Due to the domestic focus of small-cap companies, it was also believed these stocks would be less vulnerable to global trade spats, but recent price action in the group suggests otherwise. However, small-cap stocks were among the first assets to enter bear markets when U.S. markets tumbled in the fourth quarter.
To its credit, the Vanguard small-cap ETF is up 16.51% year-to-date and 2.51% this month.
“Most of these small-cap names haven’t established durable competitive advantages and tend to be riskier than their large-cap counterparts,” said Morningstar in a recent note. “But this fund’s broad reach helps it effectively diversify firm-specific risk. Market-cap weighting relies on the information aggregated in stock prices to weight its holdings. Most of the time, the risks of portfolio concentration that may sully index funds are more than offset by the cost advantage and efficiency gained from market-cap-weighting.”
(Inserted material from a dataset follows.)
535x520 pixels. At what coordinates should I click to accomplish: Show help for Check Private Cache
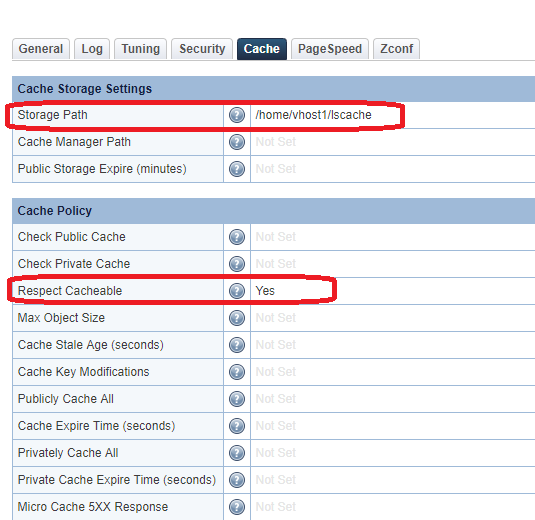237,264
What’s Next for Small Caps?
Small-cap stocks may also be lacking near-term catalysts and the levered nature of some smaller companies could leave small caps vulnerable if the business cycle turns.
VB holds nearly 1,400 stocks with a median market value of $4 billion. The small-cap fund allocates 26.40% of its weight to the financial services sector while industrial and technology names combine for almost 32% of the ETF’s roster. Importantly, VB has been a durable long-term performer.
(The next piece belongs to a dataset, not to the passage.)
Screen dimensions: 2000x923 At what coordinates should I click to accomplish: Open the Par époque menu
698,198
“During the trailing decade through June 2018, this fund bested the category average by 2.4 percentage points per year with similar volatility. Much of this relative outperformance can be attributed to the fund’s cost advantage and the efficiency of market-cap weighting. Because this index fund is always fully invested, it suffered a larger drawdown than the category average during the financial crisis. But its smaller cash drag pays off during bull markets,” according to Morningstar.
VB, which charges just 0.05% per year, or $5 on a $10,000 investment, garners a Gold rating from Morningstar.